I am not yet sure how I will be weaving the He-Man Dual Controls (HMDC) story into my marketing narrative. Does such an approach actually work? Can you sell a product by blustering its greatest weakness into a strength? Let’s just say that HMDC defines a point in marketing taxonomy—it is a technique that is in use today—in oil country software and IT at large.

One of the most persistent HMDC (and possibly the most successful) usage in IT centers on the dichotomy between buyers and sellers. Buyers want flexibility and freedom of choice. Sellers want lock-in and perpetual license sales. So how does a seller sell a closed system with proprietary formats that doesn’t integrate with anything—not even other products in its own range? With HMDC marketing that’s how. Thus a closed product is marketed as ‘open.’

The example that springs to mind is of course Schlumberger’s Ocean development environment for Petrel, with its tag lines of ‘open innovation, ‘open by design,’ ‘open framework,’ ‘open specification’ and so on. Ocean is a closed, proprietary system. Develop code for Ocean and you can be sure that it will not run with anyone else’s products. But HMDC marketing ‘opens’ what was previously ‘closed.’

HMDC marketing was also in evidence in our story last month in regard of Petrel’s capacity to load data. Your users report long load times? Quick! Rush to press with some HMDC marketing about loading an impossibly large data set in record time.

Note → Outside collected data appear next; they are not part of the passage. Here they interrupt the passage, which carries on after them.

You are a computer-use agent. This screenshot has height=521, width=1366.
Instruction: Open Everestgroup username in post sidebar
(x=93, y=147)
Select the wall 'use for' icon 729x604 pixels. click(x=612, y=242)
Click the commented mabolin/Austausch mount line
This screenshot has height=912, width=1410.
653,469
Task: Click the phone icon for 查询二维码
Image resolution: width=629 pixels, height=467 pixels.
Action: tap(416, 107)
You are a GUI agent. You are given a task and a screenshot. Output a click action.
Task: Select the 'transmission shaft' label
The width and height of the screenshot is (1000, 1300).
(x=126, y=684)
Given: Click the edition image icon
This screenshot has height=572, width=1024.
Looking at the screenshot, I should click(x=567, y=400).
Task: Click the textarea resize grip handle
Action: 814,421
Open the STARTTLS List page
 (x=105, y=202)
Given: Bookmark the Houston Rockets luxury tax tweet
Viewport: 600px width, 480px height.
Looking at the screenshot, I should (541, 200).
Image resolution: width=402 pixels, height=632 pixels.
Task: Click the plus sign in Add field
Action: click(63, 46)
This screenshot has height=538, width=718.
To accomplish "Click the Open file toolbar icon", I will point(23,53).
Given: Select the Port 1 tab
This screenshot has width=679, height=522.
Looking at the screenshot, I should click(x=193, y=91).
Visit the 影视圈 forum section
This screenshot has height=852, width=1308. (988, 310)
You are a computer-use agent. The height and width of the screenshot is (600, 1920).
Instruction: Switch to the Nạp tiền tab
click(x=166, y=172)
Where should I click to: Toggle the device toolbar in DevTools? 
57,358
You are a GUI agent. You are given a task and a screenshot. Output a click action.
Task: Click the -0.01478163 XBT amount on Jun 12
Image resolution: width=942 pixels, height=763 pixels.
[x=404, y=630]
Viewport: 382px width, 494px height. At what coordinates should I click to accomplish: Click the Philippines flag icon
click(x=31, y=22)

But I don’t want to beat up exclusively on Schlumberger. Landmark was an early adopter of HMDC marketing back in the day, with its ‘OpenWorks.’ What is ‘Open’ Works? It is a closed, proprietary interpretation system. Like Ocean it has an application programming interface—hence the thin claim to openness. Software with an API is better that without. But develop with the OpenWorks API and you can be sure that your code will only run against Landmark’s products.

I checked out Microsoft’s MURA material to see if HMDC marketing was in evidence here. I have to report that no, Microsoft is not claiming openness for MURA. But this may be more because for Microsoft, ‘open’ is the devil’s work.

Oil companies themselves are not immune to a bit of HMDC ‘marketing’ of their own IT initiatives. Let’s suppose, a big company, after years of backing various standards initiatives has more or less thrown in the towel and decided to go it alone with an in-house system developed entirely with proprietary systems. All that is lacking is a bit of HMDC marketing—to define the mish-mash of selected tools as a corporate ‘standard.’

Well I’m not entirely convinced that I can keep this up for the length of a whole book. Not while I have a day job anyhow. But I do think there is an underlying point to be made as to the industry’s use and abuse of ‘open’ and ‘standard.’ There is actually a lot of really good software around that is either open or standard and in some cases both. It can be very useful and if leveraged judiciously in a company’s workflow can avoid reinventing the wheel. If you develop in Java, porting from Linux to Windows is a cinch. If you develop in .NET then you will never port to Linux. You may even have a hard time porting to the next manifestation of the Windows dev kit. In contrast, I have Unix shell scripts I wrote 30 years ago that run fine on my brand new Mac Mini.

The real problem is that, when compared with vendors’ spend on HMDC-type ‘persuasion,’ the marketing clout of the open source movement and even the standards organizations is nearly zero.